- Your goal
Copy out all of the data, switching every "coordinate pair" to "pair of values" and leaving everything else unchanged.
=== Begin Enclosure ===
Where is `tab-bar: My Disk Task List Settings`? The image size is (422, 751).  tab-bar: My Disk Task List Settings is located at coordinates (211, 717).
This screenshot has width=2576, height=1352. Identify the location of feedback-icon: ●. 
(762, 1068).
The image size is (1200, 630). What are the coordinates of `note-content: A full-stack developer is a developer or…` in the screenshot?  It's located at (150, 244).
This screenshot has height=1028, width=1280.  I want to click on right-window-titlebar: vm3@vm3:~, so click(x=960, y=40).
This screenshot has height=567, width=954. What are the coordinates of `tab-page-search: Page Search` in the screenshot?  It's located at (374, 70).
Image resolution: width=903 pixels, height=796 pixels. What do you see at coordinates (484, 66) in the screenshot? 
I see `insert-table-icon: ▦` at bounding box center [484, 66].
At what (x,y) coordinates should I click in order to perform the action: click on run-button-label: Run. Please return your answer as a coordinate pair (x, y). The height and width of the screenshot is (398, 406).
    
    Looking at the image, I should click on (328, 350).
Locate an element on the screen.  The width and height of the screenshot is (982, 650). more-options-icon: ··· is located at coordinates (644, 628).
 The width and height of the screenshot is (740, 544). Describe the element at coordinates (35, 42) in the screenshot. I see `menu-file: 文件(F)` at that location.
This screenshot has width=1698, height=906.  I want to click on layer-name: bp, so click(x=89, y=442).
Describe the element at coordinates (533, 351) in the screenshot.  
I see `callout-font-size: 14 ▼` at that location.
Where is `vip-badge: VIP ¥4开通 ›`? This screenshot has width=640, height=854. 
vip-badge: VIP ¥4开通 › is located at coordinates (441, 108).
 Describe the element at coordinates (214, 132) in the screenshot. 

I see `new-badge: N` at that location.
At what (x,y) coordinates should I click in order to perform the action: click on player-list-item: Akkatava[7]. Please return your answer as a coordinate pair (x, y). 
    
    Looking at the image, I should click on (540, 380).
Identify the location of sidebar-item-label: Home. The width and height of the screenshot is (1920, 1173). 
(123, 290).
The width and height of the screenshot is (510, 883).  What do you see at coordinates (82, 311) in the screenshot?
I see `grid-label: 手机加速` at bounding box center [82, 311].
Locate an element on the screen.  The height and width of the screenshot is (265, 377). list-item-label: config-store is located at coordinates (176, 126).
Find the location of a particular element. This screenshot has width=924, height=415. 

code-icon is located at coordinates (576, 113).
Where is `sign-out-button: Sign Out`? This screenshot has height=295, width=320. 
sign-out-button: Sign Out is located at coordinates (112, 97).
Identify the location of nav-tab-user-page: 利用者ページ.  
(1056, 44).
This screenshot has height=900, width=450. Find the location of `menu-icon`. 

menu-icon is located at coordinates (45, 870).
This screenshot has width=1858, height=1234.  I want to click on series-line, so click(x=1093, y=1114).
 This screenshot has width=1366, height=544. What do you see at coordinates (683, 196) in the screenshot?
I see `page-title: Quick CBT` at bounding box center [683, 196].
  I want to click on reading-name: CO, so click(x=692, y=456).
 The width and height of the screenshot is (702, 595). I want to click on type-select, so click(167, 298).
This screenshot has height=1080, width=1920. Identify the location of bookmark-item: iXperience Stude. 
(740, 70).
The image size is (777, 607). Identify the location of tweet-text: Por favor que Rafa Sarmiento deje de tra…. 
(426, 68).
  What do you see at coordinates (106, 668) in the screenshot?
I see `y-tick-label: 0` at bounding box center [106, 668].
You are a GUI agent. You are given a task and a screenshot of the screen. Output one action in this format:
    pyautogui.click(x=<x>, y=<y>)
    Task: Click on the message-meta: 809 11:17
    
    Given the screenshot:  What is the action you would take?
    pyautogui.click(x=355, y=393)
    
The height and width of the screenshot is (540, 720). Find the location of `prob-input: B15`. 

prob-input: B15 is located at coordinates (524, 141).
=== End Enclosure ===
- Written reply
Where is `tab-bar: My Disk Task List Settings`? The image size is (422, 751).  tab-bar: My Disk Task List Settings is located at coordinates (211, 717).
This screenshot has width=2576, height=1352. Identify the location of feedback-icon: ●. 
(762, 1068).
The image size is (1200, 630). What are the coordinates of `note-content: A full-stack developer is a developer or…` in the screenshot?  It's located at (150, 244).
This screenshot has height=1028, width=1280.  I want to click on right-window-titlebar: vm3@vm3:~, so click(x=960, y=40).
This screenshot has height=567, width=954. What are the coordinates of `tab-page-search: Page Search` in the screenshot?  It's located at (374, 70).
Image resolution: width=903 pixels, height=796 pixels. What do you see at coordinates (484, 66) in the screenshot? 
I see `insert-table-icon: ▦` at bounding box center [484, 66].
At what (x,y) coordinates should I click in order to perform the action: click on run-button-label: Run. Please return your answer as a pair of values (x, y). The height and width of the screenshot is (398, 406).
    
    Looking at the image, I should click on (328, 350).
Locate an element on the screen.  The width and height of the screenshot is (982, 650). more-options-icon: ··· is located at coordinates (644, 628).
 The width and height of the screenshot is (740, 544). Describe the element at coordinates (35, 42) in the screenshot. I see `menu-file: 文件(F)` at that location.
This screenshot has width=1698, height=906.  I want to click on layer-name: bp, so click(x=89, y=442).
Describe the element at coordinates (533, 351) in the screenshot.  
I see `callout-font-size: 14 ▼` at that location.
Where is `vip-badge: VIP ¥4开通 ›`? This screenshot has width=640, height=854. 
vip-badge: VIP ¥4开通 › is located at coordinates (441, 108).
 Describe the element at coordinates (214, 132) in the screenshot. 

I see `new-badge: N` at that location.
At what (x,y) coordinates should I click in order to perform the action: click on player-list-item: Akkatava[7]. Please return your answer as a pair of values (x, y). 
    
    Looking at the image, I should click on (540, 380).
Identify the location of sidebar-item-label: Home. The width and height of the screenshot is (1920, 1173). 
(123, 290).
The width and height of the screenshot is (510, 883).  What do you see at coordinates (82, 311) in the screenshot?
I see `grid-label: 手机加速` at bounding box center [82, 311].
Locate an element on the screen.  The height and width of the screenshot is (265, 377). list-item-label: config-store is located at coordinates (176, 126).
Find the location of a particular element. This screenshot has width=924, height=415. 

code-icon is located at coordinates (576, 113).
Where is `sign-out-button: Sign Out`? This screenshot has height=295, width=320. 
sign-out-button: Sign Out is located at coordinates (112, 97).
Identify the location of nav-tab-user-page: 利用者ページ.  
(1056, 44).
This screenshot has height=900, width=450. Find the location of `menu-icon`. 

menu-icon is located at coordinates (45, 870).
This screenshot has width=1858, height=1234.  I want to click on series-line, so click(x=1093, y=1114).
 This screenshot has width=1366, height=544. What do you see at coordinates (683, 196) in the screenshot?
I see `page-title: Quick CBT` at bounding box center [683, 196].
  I want to click on reading-name: CO, so click(x=692, y=456).
 The width and height of the screenshot is (702, 595). I want to click on type-select, so click(167, 298).
This screenshot has height=1080, width=1920. Identify the location of bookmark-item: iXperience Stude. 
(740, 70).
The image size is (777, 607). Identify the location of tweet-text: Por favor que Rafa Sarmiento deje de tra…. 
(426, 68).
  What do you see at coordinates (106, 668) in the screenshot?
I see `y-tick-label: 0` at bounding box center [106, 668].
You are a GUI agent. You are given a task and a screenshot of the screen. Output one action in this format:
    pyautogui.click(x=<x>, y=<y>)
    Task: Click on the message-meta: 809 11:17
    
    Given the screenshot:  What is the action you would take?
    pyautogui.click(x=355, y=393)
    
The height and width of the screenshot is (540, 720). Find the location of `prob-input: B15`. 

prob-input: B15 is located at coordinates (524, 141).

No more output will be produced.